SCOTT: Do you have any plans for future shows?
JOHN: Of course I am open to future show opportunities. I do plan to pursue finding more gallery representation beyond the Love Art Gallery in Portland, which currently has some of my pieces on display.
SCOTT: Do you have any new projects or coming events you would like to mention?
JOHN: Nothing specific at the moment. Looking into some leads in the Portland area for funding/support/exposure for "emerging artists". My body of work is a collection of various "series" which evolve/relate/inspire new directions. I look forward to what awaits on the horizon.
SCOTT: Would you recommend Baker City to other artists?

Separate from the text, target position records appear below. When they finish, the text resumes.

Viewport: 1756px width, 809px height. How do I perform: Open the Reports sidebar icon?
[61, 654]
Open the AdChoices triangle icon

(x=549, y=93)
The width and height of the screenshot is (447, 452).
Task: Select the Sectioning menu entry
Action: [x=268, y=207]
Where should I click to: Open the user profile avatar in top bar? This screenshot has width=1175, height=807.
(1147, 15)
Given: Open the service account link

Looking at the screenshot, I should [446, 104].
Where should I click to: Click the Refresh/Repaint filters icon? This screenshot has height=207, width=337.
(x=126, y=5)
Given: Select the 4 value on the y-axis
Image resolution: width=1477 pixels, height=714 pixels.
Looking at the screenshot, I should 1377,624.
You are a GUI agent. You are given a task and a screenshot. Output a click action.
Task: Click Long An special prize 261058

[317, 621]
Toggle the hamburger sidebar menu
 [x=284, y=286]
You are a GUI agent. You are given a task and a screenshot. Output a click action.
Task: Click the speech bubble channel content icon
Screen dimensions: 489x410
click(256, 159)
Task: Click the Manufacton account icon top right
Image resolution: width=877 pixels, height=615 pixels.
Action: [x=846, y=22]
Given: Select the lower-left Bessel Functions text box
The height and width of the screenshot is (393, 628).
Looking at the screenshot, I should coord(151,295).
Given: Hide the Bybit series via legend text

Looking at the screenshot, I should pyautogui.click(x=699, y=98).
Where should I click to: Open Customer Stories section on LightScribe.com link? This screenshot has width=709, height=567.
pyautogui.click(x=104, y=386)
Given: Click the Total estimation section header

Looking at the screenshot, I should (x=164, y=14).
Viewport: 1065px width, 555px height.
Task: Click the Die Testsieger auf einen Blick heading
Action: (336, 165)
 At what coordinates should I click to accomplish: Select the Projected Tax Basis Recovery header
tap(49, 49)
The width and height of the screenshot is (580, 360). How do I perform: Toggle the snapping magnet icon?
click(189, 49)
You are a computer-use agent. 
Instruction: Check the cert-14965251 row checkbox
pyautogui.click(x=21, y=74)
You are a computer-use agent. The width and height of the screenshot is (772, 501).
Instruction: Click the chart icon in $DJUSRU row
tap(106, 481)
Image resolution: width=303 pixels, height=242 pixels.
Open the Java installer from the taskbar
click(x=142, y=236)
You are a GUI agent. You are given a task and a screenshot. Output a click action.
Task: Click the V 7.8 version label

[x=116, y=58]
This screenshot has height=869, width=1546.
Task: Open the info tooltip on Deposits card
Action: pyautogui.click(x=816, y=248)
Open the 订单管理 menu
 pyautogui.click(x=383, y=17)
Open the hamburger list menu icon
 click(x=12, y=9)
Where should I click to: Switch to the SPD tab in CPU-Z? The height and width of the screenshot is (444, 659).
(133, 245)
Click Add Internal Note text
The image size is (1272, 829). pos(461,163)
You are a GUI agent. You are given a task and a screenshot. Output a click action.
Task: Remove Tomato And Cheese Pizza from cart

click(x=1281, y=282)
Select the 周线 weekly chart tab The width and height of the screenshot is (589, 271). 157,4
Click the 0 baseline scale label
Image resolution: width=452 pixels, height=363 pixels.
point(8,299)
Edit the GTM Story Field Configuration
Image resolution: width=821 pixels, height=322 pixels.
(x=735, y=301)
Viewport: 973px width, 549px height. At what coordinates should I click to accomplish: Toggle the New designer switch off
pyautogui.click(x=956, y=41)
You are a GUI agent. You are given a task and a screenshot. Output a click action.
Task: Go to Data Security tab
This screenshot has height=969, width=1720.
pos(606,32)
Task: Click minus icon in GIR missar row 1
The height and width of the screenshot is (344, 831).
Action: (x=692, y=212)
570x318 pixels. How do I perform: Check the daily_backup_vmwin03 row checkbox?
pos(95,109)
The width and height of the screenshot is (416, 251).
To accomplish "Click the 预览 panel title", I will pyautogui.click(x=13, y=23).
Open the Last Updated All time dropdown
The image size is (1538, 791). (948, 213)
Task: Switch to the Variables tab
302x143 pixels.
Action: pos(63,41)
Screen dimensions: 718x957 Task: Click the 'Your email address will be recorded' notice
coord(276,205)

JOHN: Sure! Yes, I am definitely drawn to Baker City. I felt a genuine sense of openness and appreciation for all art forms, and glass art is currently experiencing broad and enthusiastic reception.
SCOTT: Do you have anything else you would like to say?
JOHN: I use to accept the myth that to be a successful artist, the artist must "choose" a readily recognizable style and stay with it. That's not me! I thrive on the process of exploration and discovery and revel in knowing there will always be more to experience. My show at Crossroads clearly exhibits that variety.
It was reassuring that on opening night, visitors seemed to respond to each piece or grouping on individual merit. As the vehicle for bringing the final piece of art into existence, I sense when something special has happened. Sharing my work and experiencing how others respond is especially gratifying.